Please list every player named in the sentence beginning "Add Frank Gore" in the Colts excerpt below.

_EXCERPT PROVIDED:_
================
Somehow, Bjoern Werner remains on the roster. Not that he doesn’t try, but the results of his first two seasons plus one very mediocre preseason suggest that his roster spot might be better invested in someone else.
Regardless, the Colts are ready to attack the season, not because of the decisions made at the bottom of the roster, but because of the bounty of weapons at the top.
The Colts are assumed to have won the AFC South before the season even starts because Andrew Luck is their quarterback. Add Frank Gore, Andre Johnson, T.Y. Hilton, Coby Fleener, Dwayne Allen, Donte Moncrief, and Phillip Dorsett, and the feeling is the only team that can stop the Colts might be the Colts.
All the defense needs to do is stop the opposing offense one more time than their counterparts stop the Colts, and math would suggest the Colts will win every game.
There are plenty of questions about the Colts – can the offensive line stop basic fronts from getting to Luck? What schemes will help the Colts hide D’Qwell Jackson’s inability to cover tight ends or backs? Is rookie Josh Robinson ready to be the Colts change of pace back? Can Parry make plays in the middle of the Colts defensive line? Is Robert Mathis the 2013 wrecking machine version of himself, or an old and broken former great?
================
_RECORDED INFORMATION:_
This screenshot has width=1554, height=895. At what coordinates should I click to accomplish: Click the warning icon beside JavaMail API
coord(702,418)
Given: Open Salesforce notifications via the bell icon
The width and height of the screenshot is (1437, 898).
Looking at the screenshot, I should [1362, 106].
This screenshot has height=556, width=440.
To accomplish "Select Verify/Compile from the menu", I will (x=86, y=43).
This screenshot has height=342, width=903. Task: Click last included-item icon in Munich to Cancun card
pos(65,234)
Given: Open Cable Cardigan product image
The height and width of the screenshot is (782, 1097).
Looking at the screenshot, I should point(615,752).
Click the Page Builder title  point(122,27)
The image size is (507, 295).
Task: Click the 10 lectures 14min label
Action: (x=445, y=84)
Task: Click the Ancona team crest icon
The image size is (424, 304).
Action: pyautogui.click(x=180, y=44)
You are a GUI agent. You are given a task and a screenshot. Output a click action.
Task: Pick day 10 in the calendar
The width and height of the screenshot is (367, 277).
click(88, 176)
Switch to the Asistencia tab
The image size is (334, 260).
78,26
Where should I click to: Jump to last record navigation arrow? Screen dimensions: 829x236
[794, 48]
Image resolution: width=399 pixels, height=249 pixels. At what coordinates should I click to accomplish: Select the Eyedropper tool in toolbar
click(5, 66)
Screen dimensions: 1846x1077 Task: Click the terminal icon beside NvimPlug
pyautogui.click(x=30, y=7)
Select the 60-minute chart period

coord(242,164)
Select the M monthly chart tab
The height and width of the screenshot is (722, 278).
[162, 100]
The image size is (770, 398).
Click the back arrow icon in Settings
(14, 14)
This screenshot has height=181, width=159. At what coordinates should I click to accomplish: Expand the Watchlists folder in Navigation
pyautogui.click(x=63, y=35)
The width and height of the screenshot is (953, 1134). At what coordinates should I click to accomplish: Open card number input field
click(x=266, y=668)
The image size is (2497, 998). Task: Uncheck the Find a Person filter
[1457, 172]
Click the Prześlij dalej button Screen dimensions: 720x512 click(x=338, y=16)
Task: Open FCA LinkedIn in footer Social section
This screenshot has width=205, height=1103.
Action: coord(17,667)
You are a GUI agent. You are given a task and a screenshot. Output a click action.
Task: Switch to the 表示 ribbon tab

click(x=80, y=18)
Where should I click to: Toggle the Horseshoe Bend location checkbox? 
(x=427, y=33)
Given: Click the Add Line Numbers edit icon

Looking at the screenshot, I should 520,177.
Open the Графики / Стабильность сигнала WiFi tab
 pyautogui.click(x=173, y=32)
================
_ANSWER TO THE PROBLEM:_ Frank Gore, Andre Johnson, T.Y. Hilton, Coby Fleener, Dwayne Allen, Donte Moncrief, Phillip Dorsett